É fácil entender porque Democracia em Vertigem ganhou repercussão nacional e indicação de documentário ao Oscar.
Para além da propaganda paga ou gratuita alimentada pela polêmica, é um grande filme que embrulhou bem uma tese que faz sentido em elementos de narrativa ficcional.
O que não quer dizer que seja verdadeiro. Senão, vejamos.
Comprovadamente grande cineasta, a diretora Petra Costa envasou bem o peixe de que um grupo de homens heterossexuais brancos conservadores e venais de uma cidade apodrecida, num país esgarçado, que derrubaram por um motivo banal uma mulher do cargo para a qual fora eleita pela maioria da sociedade.

(Dados extraídos de uma coleção)

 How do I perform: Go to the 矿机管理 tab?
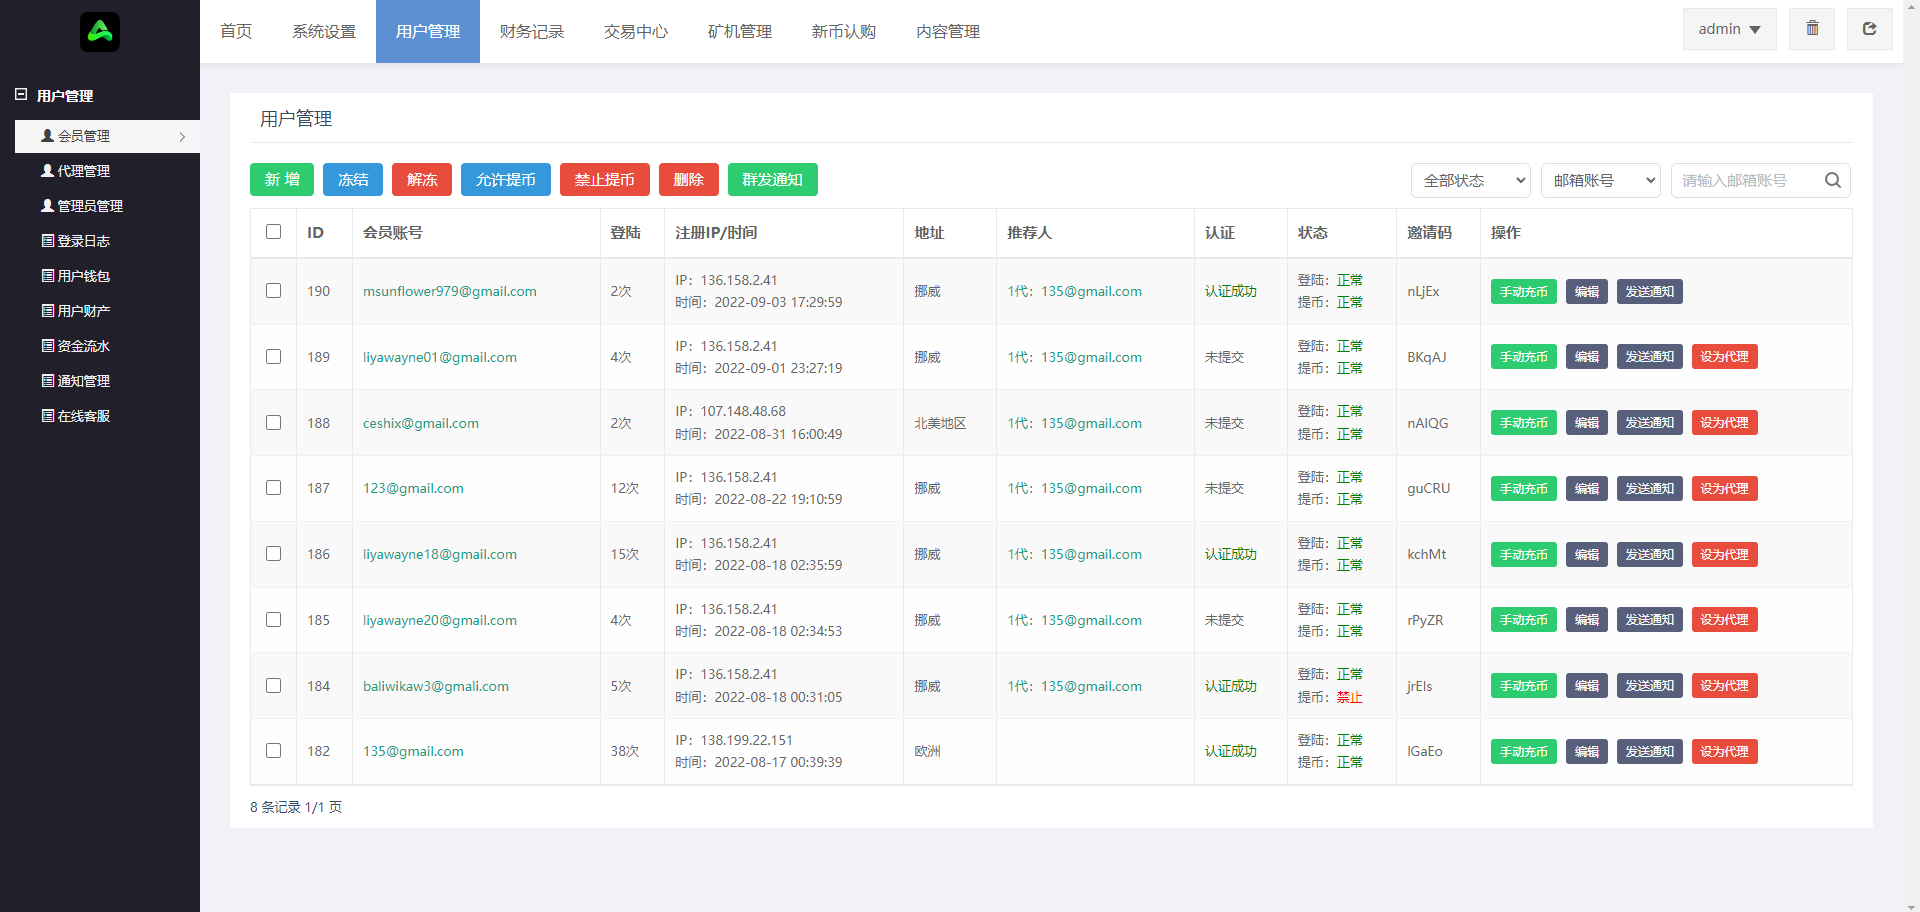click(x=740, y=32)
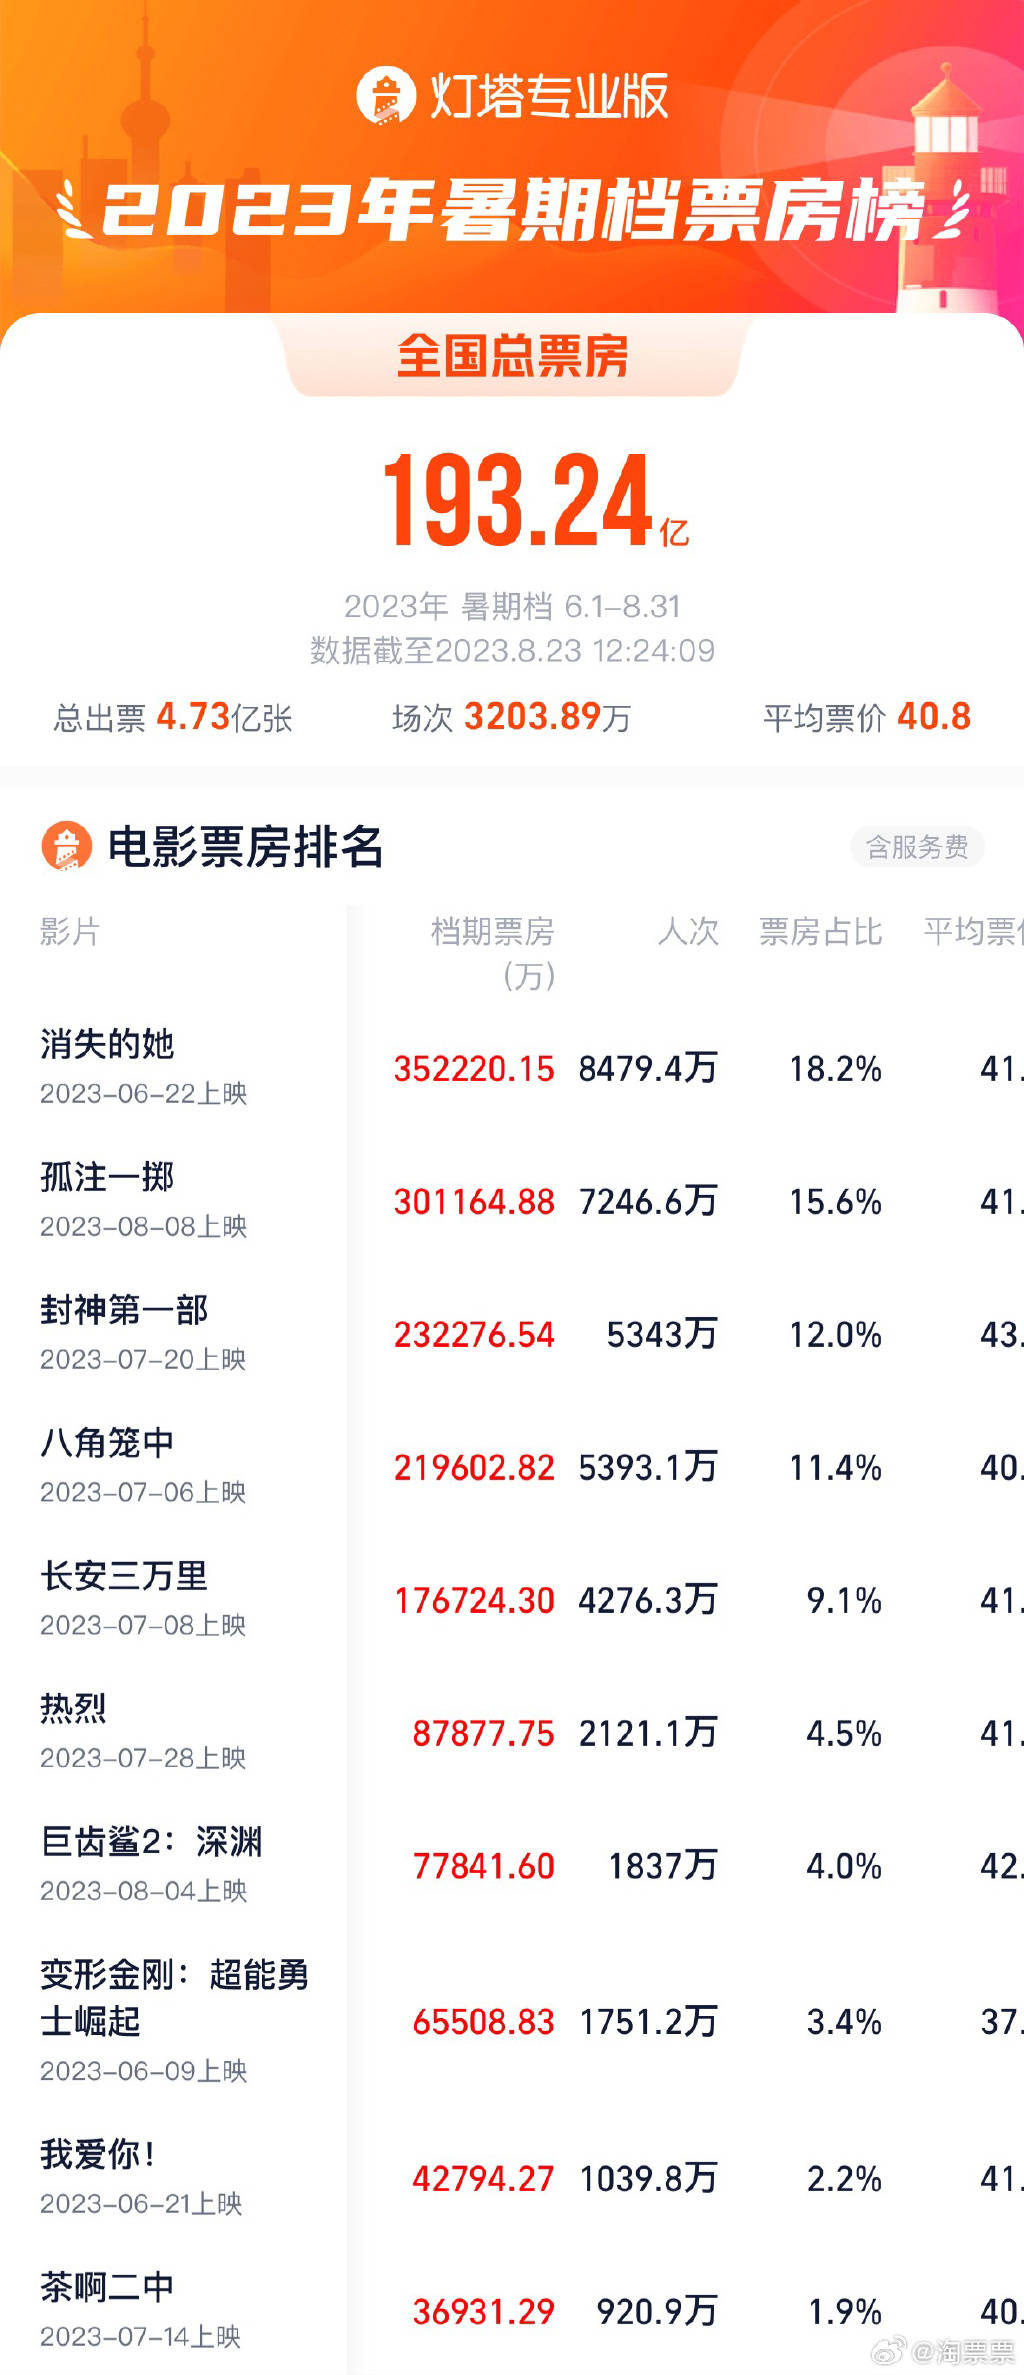Click the @淘票票 watermark text
Screen dimensions: 1024x2375
click(965, 2351)
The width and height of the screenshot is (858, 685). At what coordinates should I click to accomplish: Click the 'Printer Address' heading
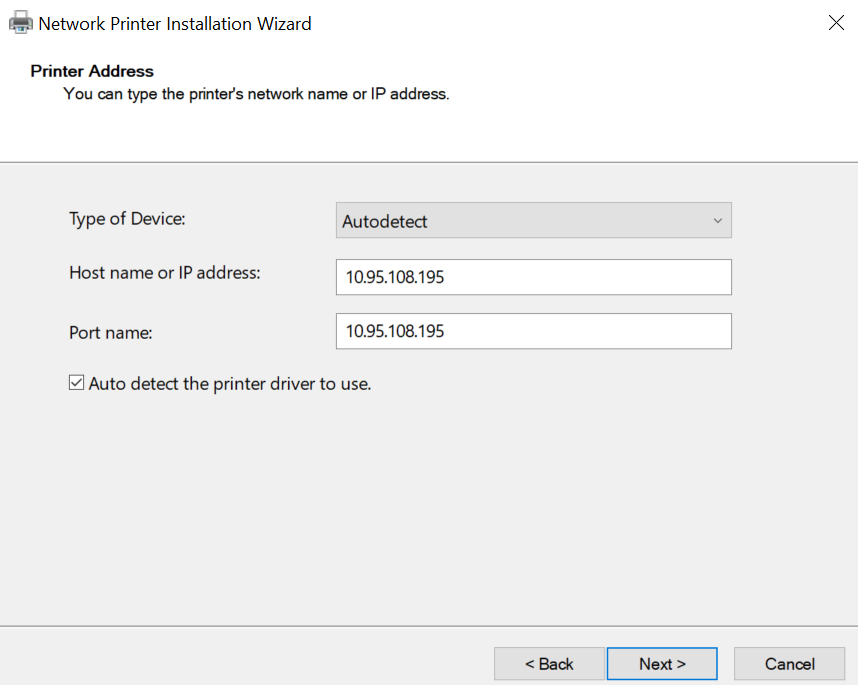(92, 71)
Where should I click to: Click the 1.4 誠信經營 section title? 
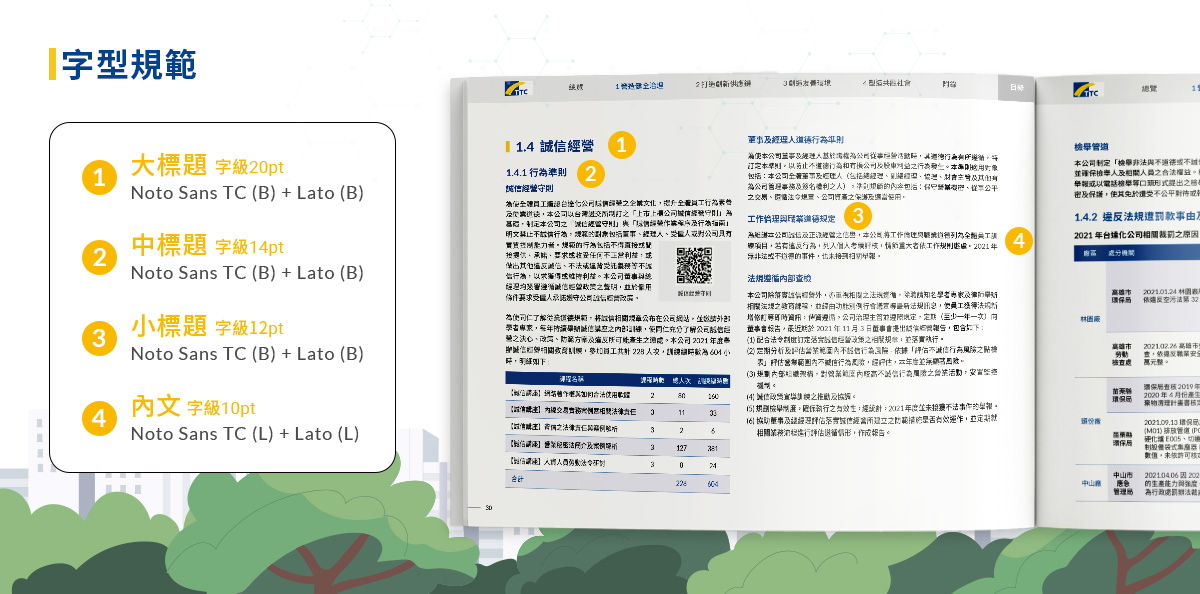pyautogui.click(x=555, y=145)
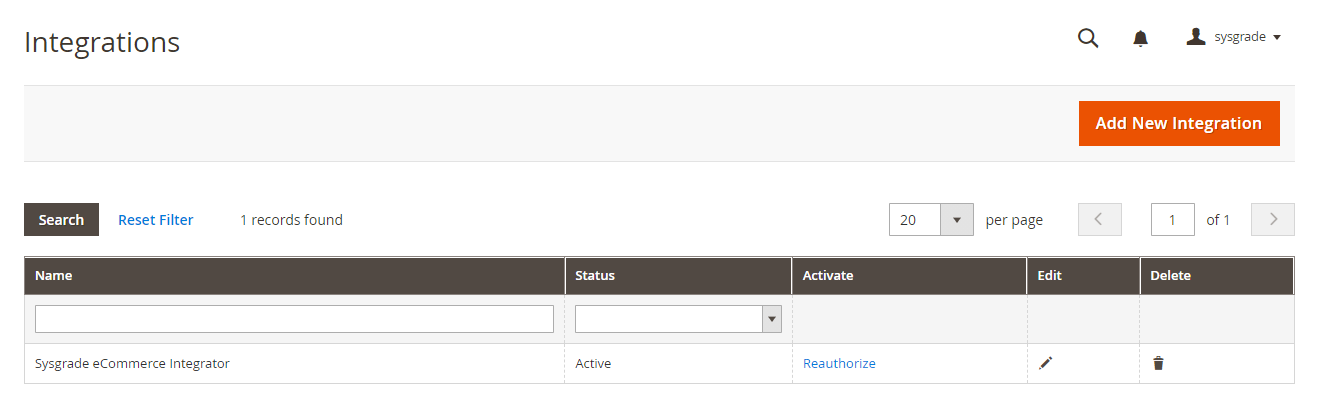Open the per page count dropdown arrow
Viewport: 1319px width, 417px height.
coord(957,220)
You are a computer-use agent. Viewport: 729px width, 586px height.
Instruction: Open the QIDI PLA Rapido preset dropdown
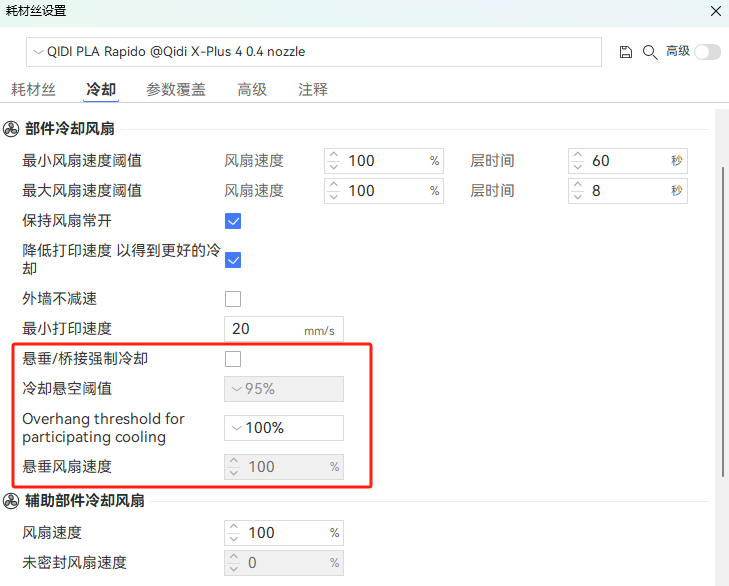coord(313,52)
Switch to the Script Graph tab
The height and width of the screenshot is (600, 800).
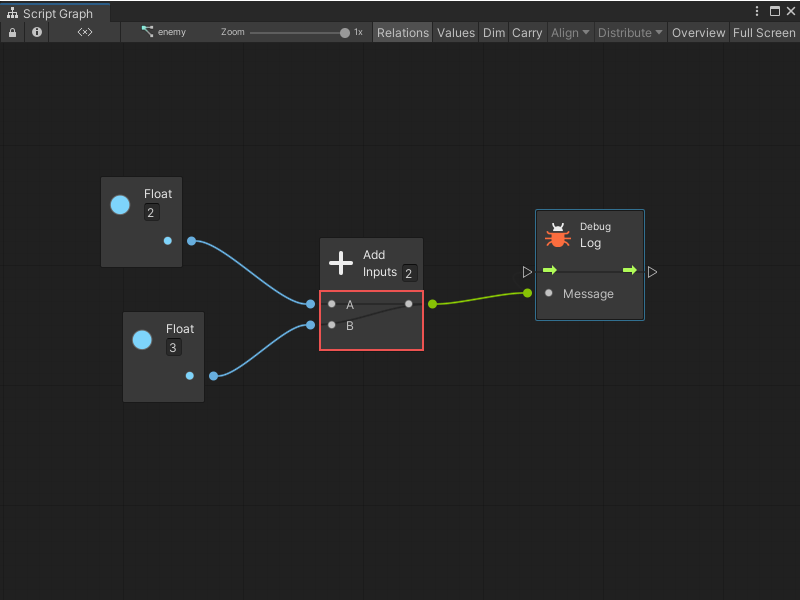tap(55, 14)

# [O que fazer]
[1] Escreva, sem mudar nada, a parte do trecho sobre Democracia em Vertigem que começa em "Para além da" e termina em "de narrativa ficcional.".
[2] Responda com base no trecho sobre Democracia em Vertigem:
(a) A que prêmio o documentário foi indicado?
(b) Quem dirigiu o filme?
(c) Deixando de lado a propaganda, como o texto classifica o filme?
[3] No trecho sobre Democracia em Vertigem, quais adjetivos vêm logo depois da palavra "homens" para descrever esse grupo? Liste todos.

# [Respostas escritas]
[1]
Para além da propaganda paga ou gratuita alimentada pela polêmica, é um grande filme que embrulhou bem uma tese que faz sentido em elementos de narrativa ficcional.

[2]
(a) Ao Oscar, na categoria de documentário.
(b) Petra Costa.
(c) Como um grande filme.

[3]
heterossexuais
brancos
conservadores
venais